WORK ITEM: Return only the lines running from the first line of the listing through the one with "Task: Open the Administrator user menu", unchanged.

"""

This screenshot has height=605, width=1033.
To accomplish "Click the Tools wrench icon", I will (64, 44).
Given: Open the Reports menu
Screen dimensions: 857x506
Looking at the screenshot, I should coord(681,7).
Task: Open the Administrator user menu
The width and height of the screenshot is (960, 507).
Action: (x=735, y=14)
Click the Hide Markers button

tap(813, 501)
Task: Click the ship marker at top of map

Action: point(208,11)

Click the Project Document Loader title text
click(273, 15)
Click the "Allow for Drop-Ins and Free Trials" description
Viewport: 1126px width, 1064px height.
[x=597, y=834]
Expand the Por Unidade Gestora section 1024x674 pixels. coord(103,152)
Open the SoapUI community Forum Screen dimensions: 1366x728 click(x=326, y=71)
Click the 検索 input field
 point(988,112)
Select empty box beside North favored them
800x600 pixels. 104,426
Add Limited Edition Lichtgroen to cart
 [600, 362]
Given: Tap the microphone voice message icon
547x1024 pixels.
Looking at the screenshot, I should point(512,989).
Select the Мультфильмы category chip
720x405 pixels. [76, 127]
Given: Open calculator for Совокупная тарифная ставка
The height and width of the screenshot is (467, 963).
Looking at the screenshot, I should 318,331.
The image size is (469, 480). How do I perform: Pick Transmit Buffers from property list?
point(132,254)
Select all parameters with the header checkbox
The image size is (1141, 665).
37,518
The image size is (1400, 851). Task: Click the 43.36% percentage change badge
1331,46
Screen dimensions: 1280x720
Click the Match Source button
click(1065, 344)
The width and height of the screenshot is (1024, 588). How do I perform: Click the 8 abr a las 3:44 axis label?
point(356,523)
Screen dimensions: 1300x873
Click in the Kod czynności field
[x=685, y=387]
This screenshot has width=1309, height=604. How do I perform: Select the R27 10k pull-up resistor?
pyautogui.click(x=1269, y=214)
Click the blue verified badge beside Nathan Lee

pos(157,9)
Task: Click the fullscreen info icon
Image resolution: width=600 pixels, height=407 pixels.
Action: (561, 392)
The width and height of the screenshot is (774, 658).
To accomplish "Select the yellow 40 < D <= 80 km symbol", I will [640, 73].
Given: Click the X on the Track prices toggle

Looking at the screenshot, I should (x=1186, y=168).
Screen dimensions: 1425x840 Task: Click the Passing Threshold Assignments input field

"""

RESPONSE BELOW:
This screenshot has height=605, width=1033.
To accomplish "Click the Tools wrench icon", I will (64, 44).
Given: Open the Reports menu
Screen dimensions: 857x506
Looking at the screenshot, I should coord(681,7).
Task: Open the Administrator user menu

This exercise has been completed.